London and the South-east are the only two regions that have now passed their pre-crisis peaks, while the rest of the country is 3 per cent below its 2007 peak.
For the third quarter in a row all parts of the UK experienced year-on-year price increases. On a monthly basis, UK house prices grew 0.4 per cent from £177,846 in February to £180,264 in March.
Nationwide chief economist Robert Gardner says: “There is little doubt that the recovery in the housing market is now firmly established, with activity levels picking up and house prices recording their fifteenth successive monthly increase in March.”

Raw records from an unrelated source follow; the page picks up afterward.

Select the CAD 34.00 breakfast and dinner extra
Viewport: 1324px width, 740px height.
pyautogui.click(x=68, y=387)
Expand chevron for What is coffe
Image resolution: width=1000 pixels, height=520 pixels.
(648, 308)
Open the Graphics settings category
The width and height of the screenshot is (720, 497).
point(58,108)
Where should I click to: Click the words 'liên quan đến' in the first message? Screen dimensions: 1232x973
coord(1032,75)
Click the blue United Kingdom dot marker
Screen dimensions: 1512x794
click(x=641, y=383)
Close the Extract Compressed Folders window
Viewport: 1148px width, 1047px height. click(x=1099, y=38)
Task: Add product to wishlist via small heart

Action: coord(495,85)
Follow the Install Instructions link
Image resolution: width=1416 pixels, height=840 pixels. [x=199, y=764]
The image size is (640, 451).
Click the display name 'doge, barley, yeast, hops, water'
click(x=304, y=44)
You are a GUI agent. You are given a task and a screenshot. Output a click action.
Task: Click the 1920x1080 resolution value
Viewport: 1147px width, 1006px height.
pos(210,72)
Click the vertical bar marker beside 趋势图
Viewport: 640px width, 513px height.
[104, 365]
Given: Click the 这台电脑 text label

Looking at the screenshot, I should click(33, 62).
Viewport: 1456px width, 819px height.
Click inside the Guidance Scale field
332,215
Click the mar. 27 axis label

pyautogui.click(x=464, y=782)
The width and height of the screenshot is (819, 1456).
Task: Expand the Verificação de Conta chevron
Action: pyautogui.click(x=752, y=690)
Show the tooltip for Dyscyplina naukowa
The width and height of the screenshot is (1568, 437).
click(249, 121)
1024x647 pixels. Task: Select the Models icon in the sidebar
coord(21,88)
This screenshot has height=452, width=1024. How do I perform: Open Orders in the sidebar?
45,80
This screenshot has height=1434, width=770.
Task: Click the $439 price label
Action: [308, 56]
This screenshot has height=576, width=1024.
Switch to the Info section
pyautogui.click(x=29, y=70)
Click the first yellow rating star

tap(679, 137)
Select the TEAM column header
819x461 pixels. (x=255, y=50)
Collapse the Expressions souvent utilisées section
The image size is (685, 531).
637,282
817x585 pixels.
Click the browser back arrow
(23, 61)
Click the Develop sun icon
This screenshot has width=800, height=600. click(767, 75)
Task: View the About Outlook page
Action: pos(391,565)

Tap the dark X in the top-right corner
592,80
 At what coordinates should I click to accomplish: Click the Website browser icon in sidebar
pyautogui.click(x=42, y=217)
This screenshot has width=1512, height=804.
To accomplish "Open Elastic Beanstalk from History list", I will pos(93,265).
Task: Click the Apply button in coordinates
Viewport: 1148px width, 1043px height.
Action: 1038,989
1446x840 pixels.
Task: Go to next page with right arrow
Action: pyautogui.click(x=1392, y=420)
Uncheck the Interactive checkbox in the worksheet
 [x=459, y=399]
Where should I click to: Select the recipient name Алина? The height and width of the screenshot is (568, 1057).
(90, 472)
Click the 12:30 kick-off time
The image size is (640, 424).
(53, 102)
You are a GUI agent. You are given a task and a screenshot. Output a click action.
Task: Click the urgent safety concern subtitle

Dragonfly Property Finance chief executive Jonathan Samuels says: “The contrast between London and the rest of the UK grows starker by the day. London has almost become a country within a country.
“For average prices in the capital to be twice that of the rest of the UK underlines the extent of the divide. The growing North/South divide has once again been highlighted and is once again very real. The market is increasingly splintering.”
Halifax also issued its latest house price index last week, showing house prices had risen 8.4 per cent year-on-year in March, although prices fell 1.1 per cent – only the third fall in 15 months – to £178,249.
Capital Economics property economist Matthew Pointon says that while house prices are recovering well, the market is not “out of control” on a national level.
He says: “The stable growth in house prices is consistent with other indicators suggesting that while the market is continuing to recover, it is not, at least at the national level, accelerating out of control.”